Exactly the lines from the one containing "The height and width of the screenshot is (232, 344)." through the final line of the data are to be written out again, with nothing added.
----- Material shown -----
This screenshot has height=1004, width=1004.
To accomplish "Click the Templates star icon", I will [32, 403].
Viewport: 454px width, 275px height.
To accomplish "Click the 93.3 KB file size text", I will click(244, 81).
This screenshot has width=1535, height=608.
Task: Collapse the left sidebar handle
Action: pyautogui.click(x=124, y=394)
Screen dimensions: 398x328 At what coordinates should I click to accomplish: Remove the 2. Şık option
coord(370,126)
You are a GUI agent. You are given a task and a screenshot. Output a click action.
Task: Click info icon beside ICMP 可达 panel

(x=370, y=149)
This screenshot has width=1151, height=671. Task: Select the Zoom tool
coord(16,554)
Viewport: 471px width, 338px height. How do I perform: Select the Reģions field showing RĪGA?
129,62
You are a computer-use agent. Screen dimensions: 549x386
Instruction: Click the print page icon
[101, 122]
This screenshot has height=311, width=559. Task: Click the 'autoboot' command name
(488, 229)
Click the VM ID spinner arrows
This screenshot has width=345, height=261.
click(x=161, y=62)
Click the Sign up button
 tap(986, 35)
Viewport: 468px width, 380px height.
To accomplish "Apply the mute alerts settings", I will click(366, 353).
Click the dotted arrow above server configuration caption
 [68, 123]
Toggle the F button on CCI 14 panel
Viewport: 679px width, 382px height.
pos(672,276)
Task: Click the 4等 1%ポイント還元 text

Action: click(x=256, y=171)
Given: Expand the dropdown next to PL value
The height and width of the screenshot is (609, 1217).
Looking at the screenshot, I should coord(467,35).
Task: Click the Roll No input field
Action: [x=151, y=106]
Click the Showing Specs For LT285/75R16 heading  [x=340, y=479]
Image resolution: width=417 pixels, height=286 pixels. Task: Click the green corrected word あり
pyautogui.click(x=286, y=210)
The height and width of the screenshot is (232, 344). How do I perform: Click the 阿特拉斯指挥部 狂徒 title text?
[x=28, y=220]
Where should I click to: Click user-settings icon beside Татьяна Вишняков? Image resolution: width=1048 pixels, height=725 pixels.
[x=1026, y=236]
-----
Result of the task:
The height and width of the screenshot is (232, 344). How do I perform: Click the 阿特拉斯指挥部 狂徒 title text?
[x=28, y=220]
Where should I click to: Click user-settings icon beside Татьяна Вишняков? Image resolution: width=1048 pixels, height=725 pixels.
[x=1026, y=236]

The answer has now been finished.